* [PROBLEM DETAILS]:
From the data, copy out every line in which the word "Viewport" appears.

* [DATA FOR THIS EXERCISE]:

-*-

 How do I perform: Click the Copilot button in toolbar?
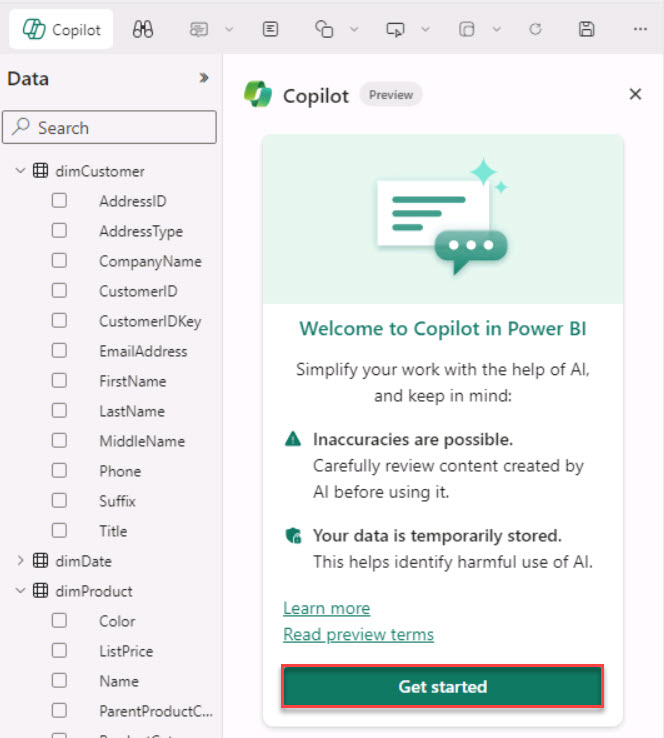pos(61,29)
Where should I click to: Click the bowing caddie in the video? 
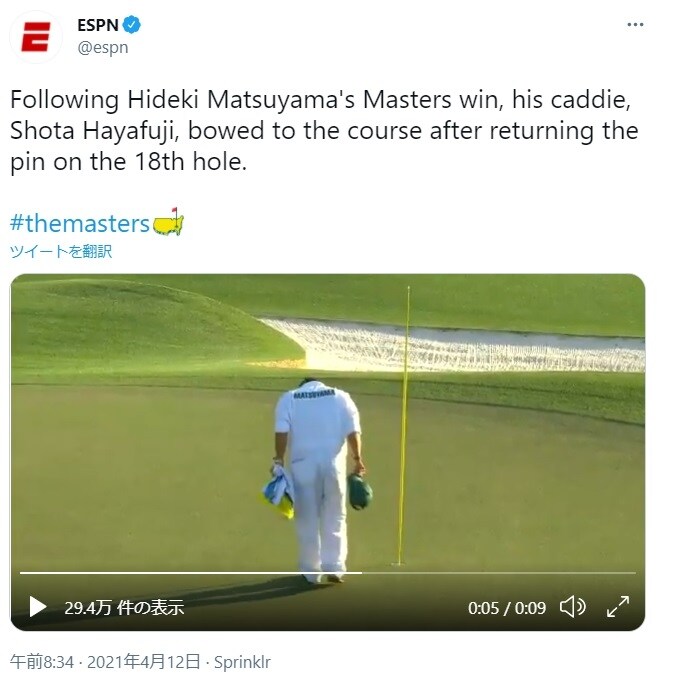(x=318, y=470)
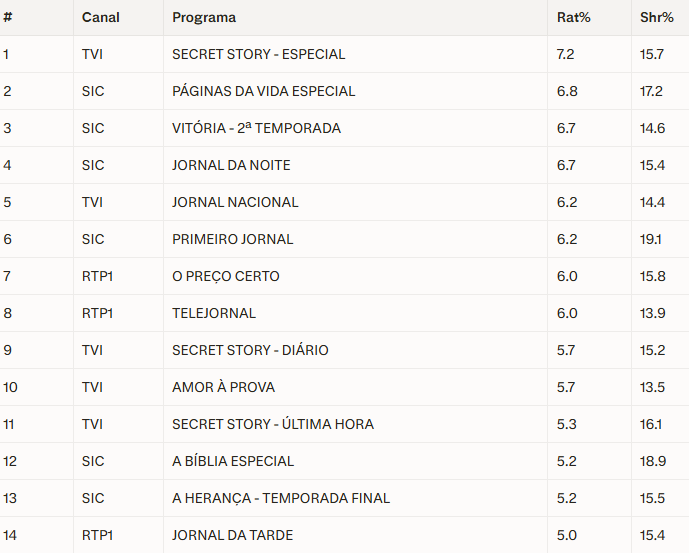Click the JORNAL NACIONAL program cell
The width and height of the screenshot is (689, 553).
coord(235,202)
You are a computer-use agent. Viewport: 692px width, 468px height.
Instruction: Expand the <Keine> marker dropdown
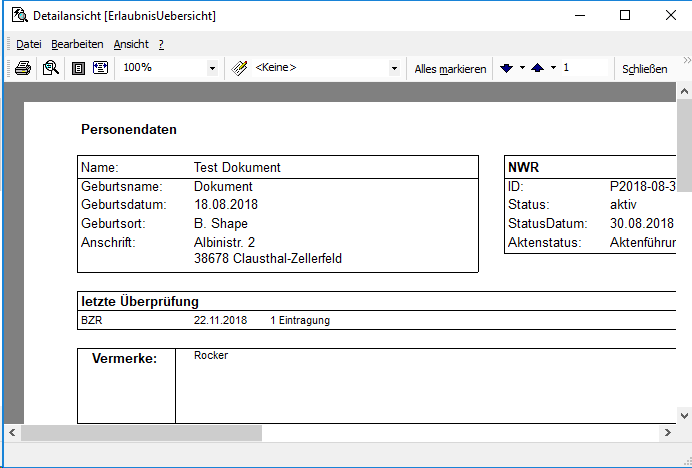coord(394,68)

-*-

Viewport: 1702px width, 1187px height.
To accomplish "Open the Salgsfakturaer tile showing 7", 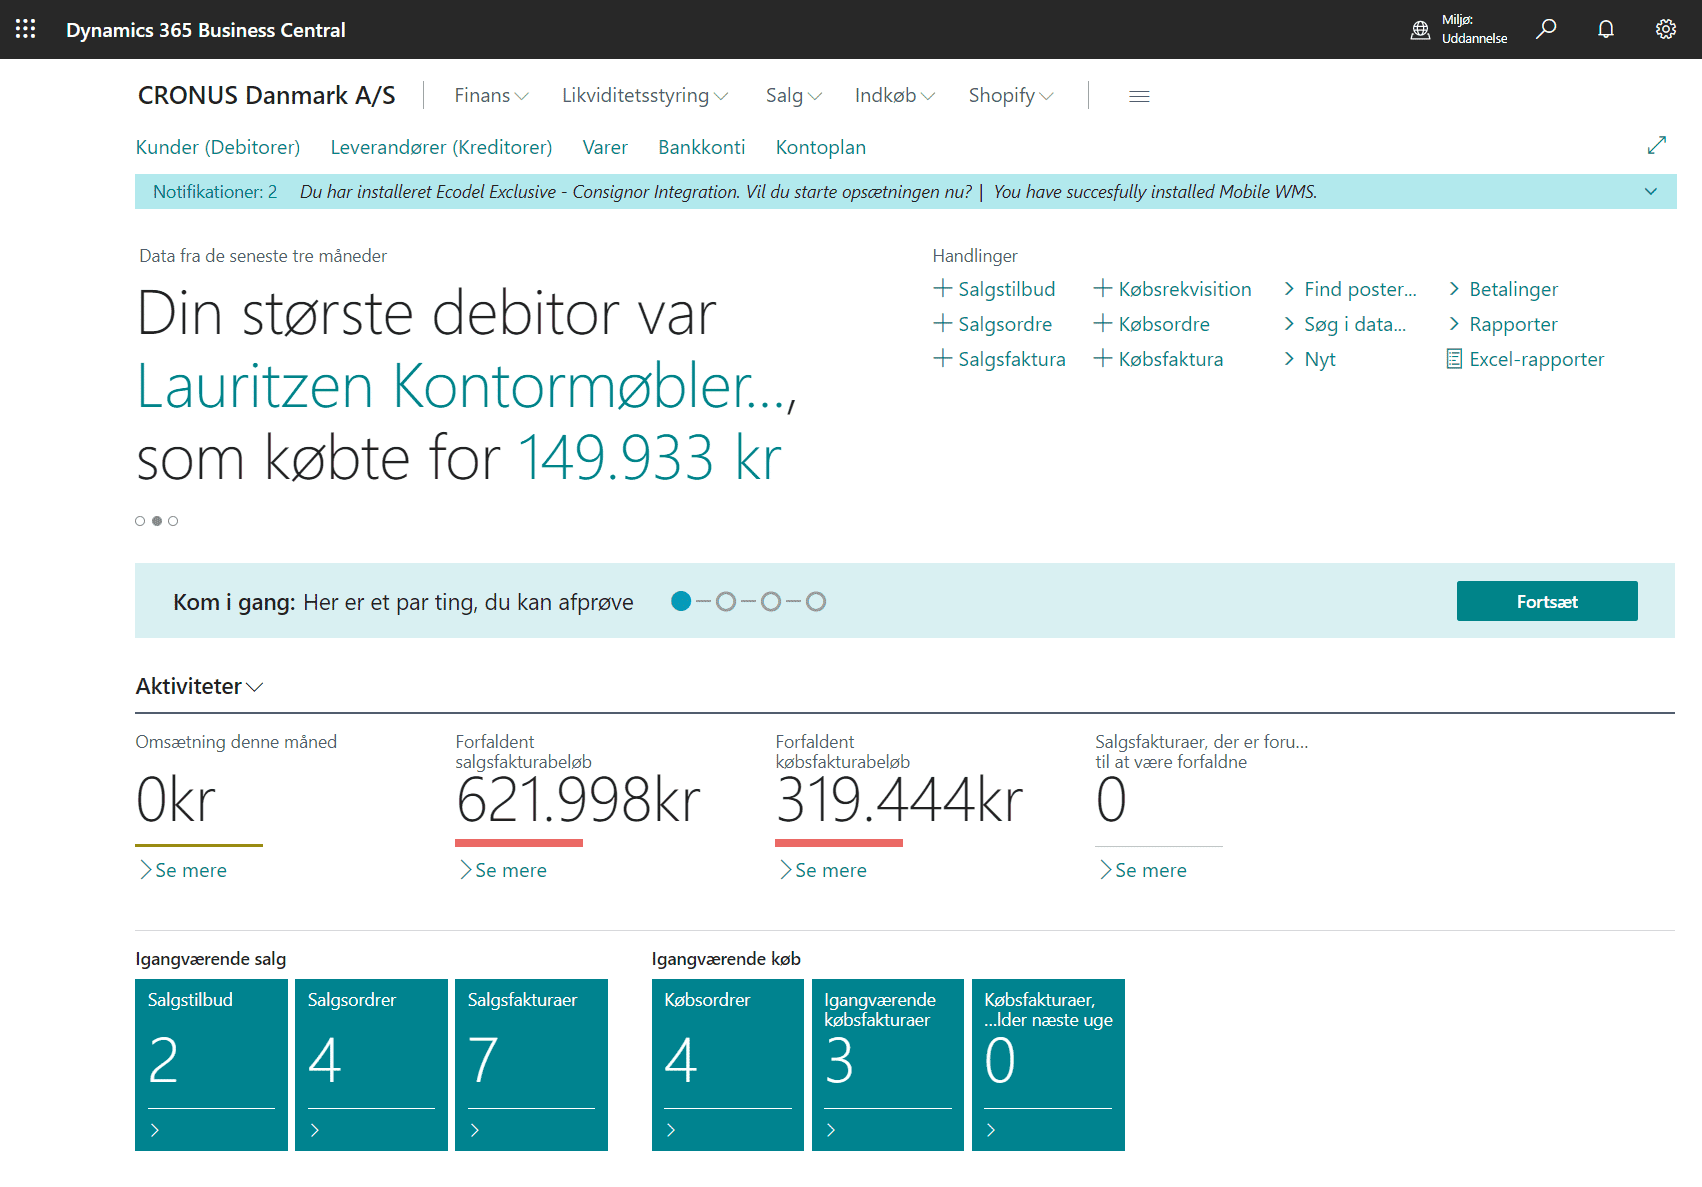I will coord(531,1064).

-*-

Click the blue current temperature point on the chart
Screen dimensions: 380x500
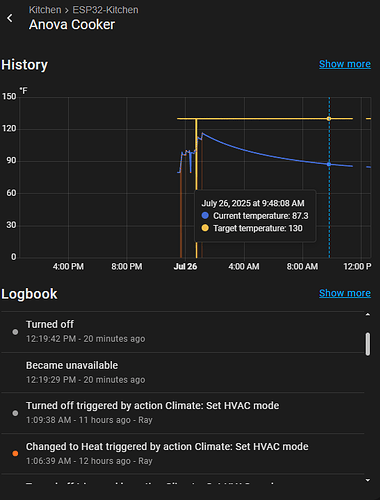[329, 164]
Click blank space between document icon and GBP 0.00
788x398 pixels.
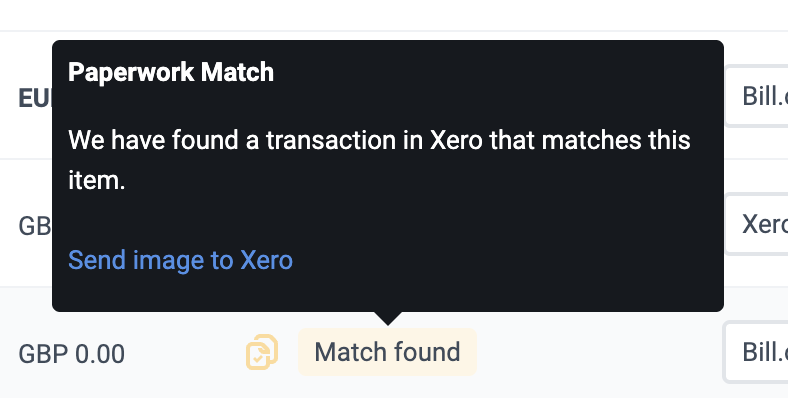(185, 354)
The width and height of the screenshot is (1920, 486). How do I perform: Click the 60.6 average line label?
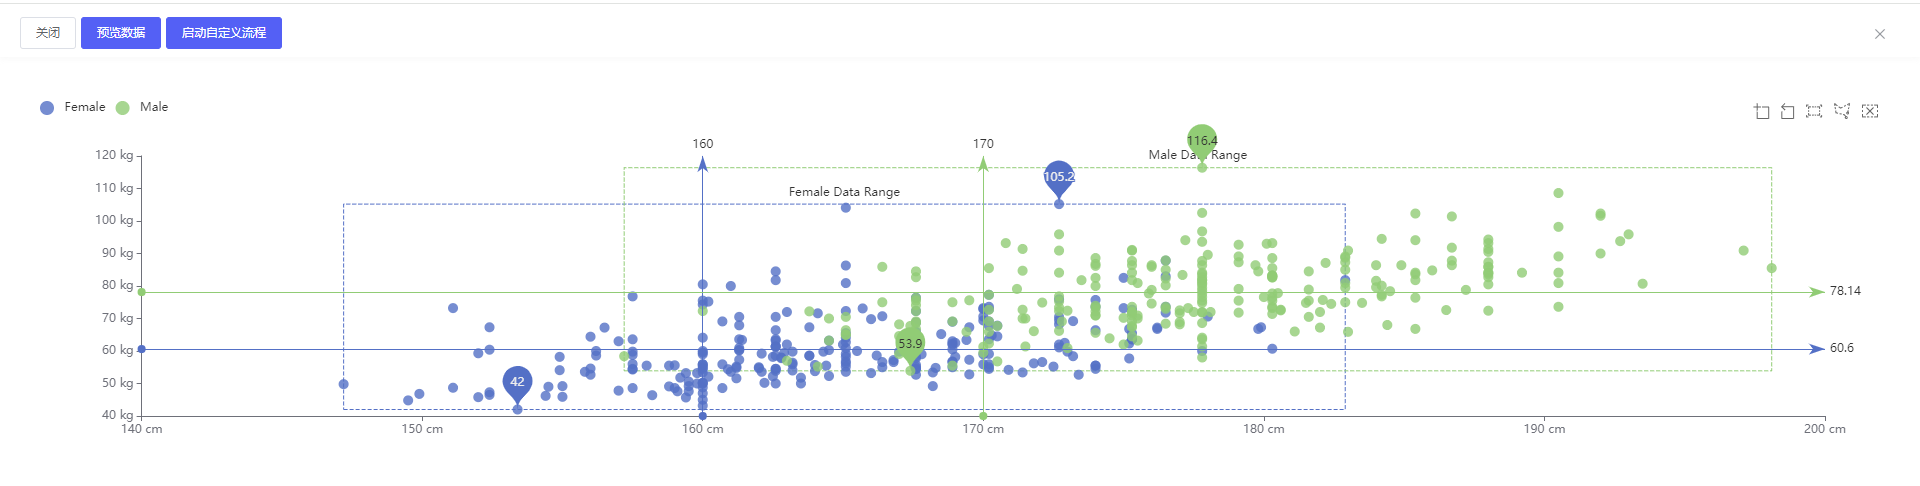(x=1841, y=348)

-*-

* [OUTPUT BELOW]:
You are a computer-use agent. Viewport: 692px width, 468px height.
Viewport: 1702px width, 1187px height.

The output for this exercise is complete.